# [Problem to solve]
Search the entries for the word "Nyrkkeilykoulu". Copy every line where it turns up.

# [Stored records]
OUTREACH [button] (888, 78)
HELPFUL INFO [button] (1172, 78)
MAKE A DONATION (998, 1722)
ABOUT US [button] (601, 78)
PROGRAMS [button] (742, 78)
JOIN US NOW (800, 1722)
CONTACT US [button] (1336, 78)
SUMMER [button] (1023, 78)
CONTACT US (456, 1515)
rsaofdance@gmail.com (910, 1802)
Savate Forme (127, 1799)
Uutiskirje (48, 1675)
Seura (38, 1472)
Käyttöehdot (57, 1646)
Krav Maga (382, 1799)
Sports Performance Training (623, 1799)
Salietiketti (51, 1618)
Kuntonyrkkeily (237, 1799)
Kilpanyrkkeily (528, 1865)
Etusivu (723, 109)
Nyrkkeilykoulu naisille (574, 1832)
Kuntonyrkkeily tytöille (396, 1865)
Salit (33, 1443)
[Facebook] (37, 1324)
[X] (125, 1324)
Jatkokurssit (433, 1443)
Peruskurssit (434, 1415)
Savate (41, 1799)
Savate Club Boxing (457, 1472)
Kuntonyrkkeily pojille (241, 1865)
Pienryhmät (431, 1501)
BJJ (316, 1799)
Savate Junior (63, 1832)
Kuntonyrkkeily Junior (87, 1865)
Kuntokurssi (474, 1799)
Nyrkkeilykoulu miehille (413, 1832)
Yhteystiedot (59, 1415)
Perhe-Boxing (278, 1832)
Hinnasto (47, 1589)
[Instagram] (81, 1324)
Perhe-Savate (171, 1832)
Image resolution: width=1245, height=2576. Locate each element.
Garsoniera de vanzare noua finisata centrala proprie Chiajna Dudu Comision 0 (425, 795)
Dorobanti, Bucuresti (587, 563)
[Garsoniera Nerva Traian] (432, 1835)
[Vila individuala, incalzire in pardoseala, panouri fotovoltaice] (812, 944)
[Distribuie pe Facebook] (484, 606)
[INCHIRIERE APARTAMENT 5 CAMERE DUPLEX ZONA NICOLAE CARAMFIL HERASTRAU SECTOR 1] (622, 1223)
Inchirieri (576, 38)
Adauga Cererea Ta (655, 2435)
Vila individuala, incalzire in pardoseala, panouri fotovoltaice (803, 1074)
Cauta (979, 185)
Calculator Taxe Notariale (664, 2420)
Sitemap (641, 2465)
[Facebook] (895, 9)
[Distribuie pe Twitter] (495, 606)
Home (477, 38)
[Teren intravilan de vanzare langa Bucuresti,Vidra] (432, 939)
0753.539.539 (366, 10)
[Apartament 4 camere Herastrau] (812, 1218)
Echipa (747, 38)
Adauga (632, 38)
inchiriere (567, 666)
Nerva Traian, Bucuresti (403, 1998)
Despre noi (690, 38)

# [Result of the task]
Nyrkkeilykoulu naisille (574, 1832)
Nyrkkeilykoulu miehille (413, 1832)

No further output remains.